* Begin AVAILABLE DATA *

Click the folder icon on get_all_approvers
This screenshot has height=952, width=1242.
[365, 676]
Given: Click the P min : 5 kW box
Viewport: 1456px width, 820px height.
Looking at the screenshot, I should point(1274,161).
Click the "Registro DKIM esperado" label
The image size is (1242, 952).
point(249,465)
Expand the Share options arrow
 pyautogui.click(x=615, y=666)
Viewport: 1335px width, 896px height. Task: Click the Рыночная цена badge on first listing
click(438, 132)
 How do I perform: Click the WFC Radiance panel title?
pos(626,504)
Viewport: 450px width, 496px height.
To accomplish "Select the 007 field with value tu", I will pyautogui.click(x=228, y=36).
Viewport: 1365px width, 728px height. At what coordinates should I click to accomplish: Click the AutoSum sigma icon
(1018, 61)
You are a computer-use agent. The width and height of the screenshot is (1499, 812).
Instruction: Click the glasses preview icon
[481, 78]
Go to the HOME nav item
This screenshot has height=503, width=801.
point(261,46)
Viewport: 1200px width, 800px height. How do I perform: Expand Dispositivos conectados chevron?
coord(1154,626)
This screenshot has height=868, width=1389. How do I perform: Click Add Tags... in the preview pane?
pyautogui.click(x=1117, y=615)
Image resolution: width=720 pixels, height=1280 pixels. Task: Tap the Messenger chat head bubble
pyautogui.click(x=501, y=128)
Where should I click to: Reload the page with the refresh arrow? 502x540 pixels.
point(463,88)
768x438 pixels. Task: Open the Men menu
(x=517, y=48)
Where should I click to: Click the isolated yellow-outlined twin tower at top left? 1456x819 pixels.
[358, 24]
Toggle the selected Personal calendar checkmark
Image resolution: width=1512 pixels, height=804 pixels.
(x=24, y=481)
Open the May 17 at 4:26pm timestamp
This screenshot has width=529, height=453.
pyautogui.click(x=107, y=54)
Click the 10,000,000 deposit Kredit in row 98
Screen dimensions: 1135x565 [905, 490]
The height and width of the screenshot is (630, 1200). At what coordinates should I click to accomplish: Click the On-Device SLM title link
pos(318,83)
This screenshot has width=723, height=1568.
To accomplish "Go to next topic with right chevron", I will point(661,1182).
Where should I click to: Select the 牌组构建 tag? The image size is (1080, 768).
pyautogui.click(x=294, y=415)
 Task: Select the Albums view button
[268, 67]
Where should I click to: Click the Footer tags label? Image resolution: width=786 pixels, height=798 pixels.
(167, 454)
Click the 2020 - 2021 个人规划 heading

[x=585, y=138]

* End AVAILABLE DATA *

Copy out the records verbatim, from their first line through the line containing "point(261,46)", including both ends.

Click the folder icon on get_all_approvers
This screenshot has height=952, width=1242.
[365, 676]
Given: Click the P min : 5 kW box
Viewport: 1456px width, 820px height.
Looking at the screenshot, I should point(1274,161).
Click the "Registro DKIM esperado" label
The image size is (1242, 952).
point(249,465)
Expand the Share options arrow
 pyautogui.click(x=615, y=666)
Viewport: 1335px width, 896px height. Task: Click the Рыночная цена badge on first listing
click(438, 132)
 How do I perform: Click the WFC Radiance panel title?
pos(626,504)
Viewport: 450px width, 496px height.
To accomplish "Select the 007 field with value tu", I will pyautogui.click(x=228, y=36).
Viewport: 1365px width, 728px height. At what coordinates should I click to accomplish: Click the AutoSum sigma icon
(1018, 61)
You are a computer-use agent. The width and height of the screenshot is (1499, 812).
Instruction: Click the glasses preview icon
[481, 78]
Go to the HOME nav item
This screenshot has height=503, width=801.
point(261,46)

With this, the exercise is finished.